The thing about stuff like casein protein and nitrates is that there is a relatively small market of people who actually know what the hell they are, let alone how it might help their athletic performance. O’Brien says the biggest challenge in the brand’s strategy is hitting the market with these new innovations and products at the right time. Something the brand hasn’t always been successful with.

A few years ago Gatorade launched Prime Chews, as a quick burst of carb energy. O’Brien says the product came out of a conversation with champion sprinter Usain Bolt. “He used to throw a bunch of candy in his mouth before he’d run and we thought there had to be a better solution that that,” says O’Brien. “So our R&D team came back with these Gatorade Chews, which are a really good product. The problem is, if you put these into the market and you say these are energy chews to eat before you work out, people are thinking, ‘I don’t need anything before I work out.’ It’s so foreign to them—it says energy but does that mean caffeine?

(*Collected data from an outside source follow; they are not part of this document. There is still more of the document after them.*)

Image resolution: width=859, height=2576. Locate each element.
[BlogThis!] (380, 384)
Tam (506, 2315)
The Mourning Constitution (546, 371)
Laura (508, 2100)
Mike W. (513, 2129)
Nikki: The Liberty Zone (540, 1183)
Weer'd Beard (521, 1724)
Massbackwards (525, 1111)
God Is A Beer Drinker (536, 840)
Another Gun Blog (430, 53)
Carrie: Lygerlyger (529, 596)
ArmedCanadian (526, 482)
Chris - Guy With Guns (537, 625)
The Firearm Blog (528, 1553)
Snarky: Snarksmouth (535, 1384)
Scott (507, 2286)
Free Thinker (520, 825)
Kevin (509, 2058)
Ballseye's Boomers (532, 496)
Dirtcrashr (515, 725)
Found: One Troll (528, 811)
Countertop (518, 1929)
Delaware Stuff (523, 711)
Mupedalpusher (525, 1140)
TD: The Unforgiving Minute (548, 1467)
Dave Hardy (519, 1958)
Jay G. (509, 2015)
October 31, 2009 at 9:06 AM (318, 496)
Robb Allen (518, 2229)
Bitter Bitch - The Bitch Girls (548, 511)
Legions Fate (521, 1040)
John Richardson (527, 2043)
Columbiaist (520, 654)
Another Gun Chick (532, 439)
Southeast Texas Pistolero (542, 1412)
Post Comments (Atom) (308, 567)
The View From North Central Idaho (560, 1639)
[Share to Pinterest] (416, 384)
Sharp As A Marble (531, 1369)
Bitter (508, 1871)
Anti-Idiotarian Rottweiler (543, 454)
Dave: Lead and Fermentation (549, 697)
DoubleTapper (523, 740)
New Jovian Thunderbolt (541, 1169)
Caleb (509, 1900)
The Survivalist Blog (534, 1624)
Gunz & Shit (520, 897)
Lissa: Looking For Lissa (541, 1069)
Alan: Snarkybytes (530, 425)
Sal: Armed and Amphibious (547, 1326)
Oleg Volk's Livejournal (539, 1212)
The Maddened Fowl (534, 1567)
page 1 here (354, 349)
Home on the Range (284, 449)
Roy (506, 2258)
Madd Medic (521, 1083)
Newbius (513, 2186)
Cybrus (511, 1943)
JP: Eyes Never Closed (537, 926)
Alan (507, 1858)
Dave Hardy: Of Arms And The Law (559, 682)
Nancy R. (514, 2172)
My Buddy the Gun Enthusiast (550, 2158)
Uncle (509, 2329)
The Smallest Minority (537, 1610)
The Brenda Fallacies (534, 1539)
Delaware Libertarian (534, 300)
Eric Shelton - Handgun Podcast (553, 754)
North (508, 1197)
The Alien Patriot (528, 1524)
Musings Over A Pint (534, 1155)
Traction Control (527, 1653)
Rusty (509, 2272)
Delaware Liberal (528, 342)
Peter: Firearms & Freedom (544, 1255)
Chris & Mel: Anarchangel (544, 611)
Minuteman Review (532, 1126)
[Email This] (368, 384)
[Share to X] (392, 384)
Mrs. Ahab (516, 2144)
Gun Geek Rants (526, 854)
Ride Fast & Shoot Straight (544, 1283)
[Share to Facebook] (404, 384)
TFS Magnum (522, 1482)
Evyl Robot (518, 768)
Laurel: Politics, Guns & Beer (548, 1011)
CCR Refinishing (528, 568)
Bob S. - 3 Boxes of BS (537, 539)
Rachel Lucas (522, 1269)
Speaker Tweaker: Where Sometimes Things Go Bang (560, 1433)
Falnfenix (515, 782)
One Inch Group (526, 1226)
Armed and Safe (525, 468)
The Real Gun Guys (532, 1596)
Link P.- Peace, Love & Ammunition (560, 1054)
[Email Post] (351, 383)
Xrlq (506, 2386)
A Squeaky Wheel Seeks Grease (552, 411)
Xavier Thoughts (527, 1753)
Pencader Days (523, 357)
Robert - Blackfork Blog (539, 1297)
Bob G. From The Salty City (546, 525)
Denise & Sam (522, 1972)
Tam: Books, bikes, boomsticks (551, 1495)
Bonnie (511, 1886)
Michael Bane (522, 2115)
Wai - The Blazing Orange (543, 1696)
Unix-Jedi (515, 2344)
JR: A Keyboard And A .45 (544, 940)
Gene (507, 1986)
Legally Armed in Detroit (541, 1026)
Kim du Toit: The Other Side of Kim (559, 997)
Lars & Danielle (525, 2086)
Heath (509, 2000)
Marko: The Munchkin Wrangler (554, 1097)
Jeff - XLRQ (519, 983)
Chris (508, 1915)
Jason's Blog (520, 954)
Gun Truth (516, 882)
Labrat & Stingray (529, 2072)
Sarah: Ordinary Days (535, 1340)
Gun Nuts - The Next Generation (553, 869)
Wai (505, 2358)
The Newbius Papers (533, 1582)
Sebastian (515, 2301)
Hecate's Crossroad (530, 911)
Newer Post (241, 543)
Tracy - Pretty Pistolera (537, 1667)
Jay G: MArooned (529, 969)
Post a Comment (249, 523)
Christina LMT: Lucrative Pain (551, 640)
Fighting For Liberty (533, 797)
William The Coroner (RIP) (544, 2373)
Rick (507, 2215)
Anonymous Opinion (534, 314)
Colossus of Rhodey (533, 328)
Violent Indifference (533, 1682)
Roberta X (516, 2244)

So there’s a pretty high bar of education that needs to come with a product like this.”

It’s about timing a product with the understanding in the market. “Like protein,” says O’Brien. “You put a protein product out right now, people have a good understanding of what it is, what it does and why you need it. So if we’re planning to launch product to help fuel the athlete 24/7, how do you educate for that? As opposed to it sitting on the shelf, but you’re not grabbing it because you don’t even know that it might be something you could use. As athlete knowledge evolves, we’ll be right there to serve their needs. So I think the stakes are how we move as fast as athletes are, and staying ahead of that curve.”